Wu et ses collègues (2019) ont examiné l’utilisation des stratégies d’apprentissage en mathématiques chez les élèves d’Asie de l’Est dans les systèmes éducatifs de cette région qui régulièrement sont au sommet des tests PISA.
Autant que leur analyse, c’est le cadre théorique de celle-ci qui est intéressant.

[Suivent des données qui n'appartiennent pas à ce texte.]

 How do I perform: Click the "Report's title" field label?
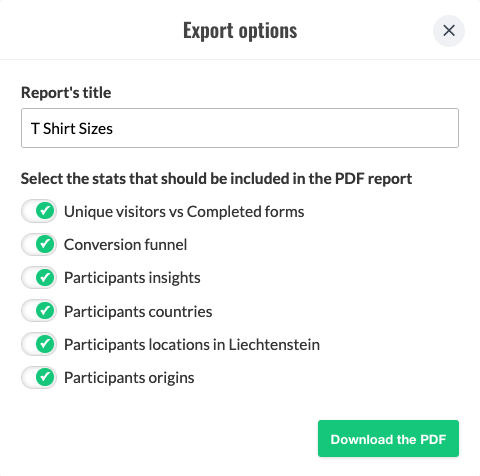[x=66, y=92]
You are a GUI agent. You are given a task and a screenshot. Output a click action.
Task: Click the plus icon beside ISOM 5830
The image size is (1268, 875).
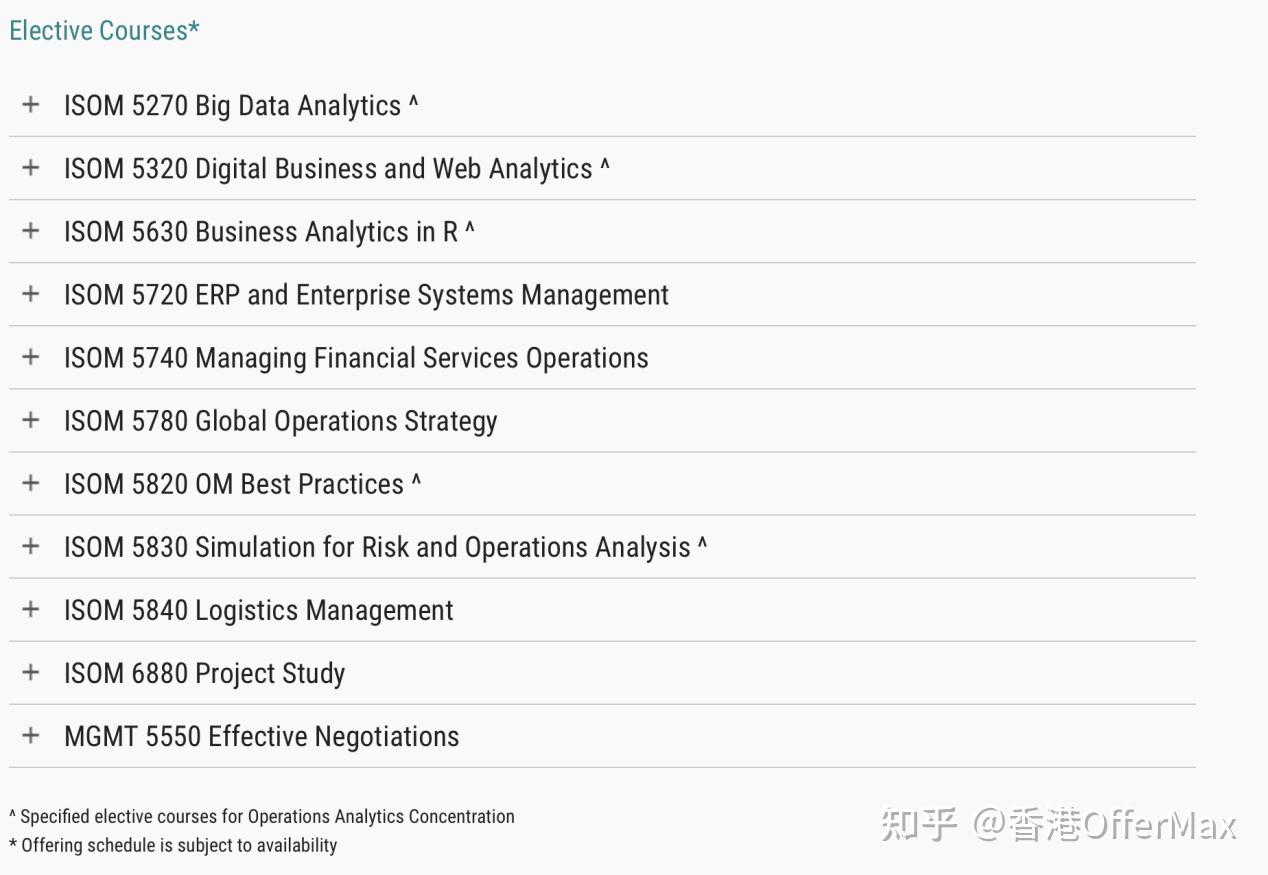(30, 546)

(Photographie : night-for-night)
Les résultats PISA 2012 qui forment la base de l’analyse de Wu et ses collègues (2019) sont analysés sur base sur la taxonomie de Weinstein et Mayer (1986) qui fait notamment la distinction entre trois types de stratégies d’apprentissage des mathématiques qui sont :
- La mémorisation
- L’élaboration
- La métacognition
Théorie de l’apprentissage autorégulé de Zimmerman
La théorie de l’apprentissage autorégulé de Barry Zimmerman est une des théories de l’autorégulation parmi d’autres. Elle fournit un cadre conceptuel pour la manière dont les élèves régulent :
- Leur utilisation de stratégies d’apprentissage
- Leur motivation
- Leur comportement.
Dans le cadre de cette théorie, l’apprentissage autorégulé comporte trois phases :
- La phase de réflexion préalable durant laquelle, en fonction de leur niveau de motivation, les élèves se fixent des objectifs d’apprentissage .
- La phase de contrôle des performances durant laquelle les élèves sélectionnent des stratégies d’apprentissage qui leur semblent appropriées pour la maîtrise de leurs objectifs d’apprentissage.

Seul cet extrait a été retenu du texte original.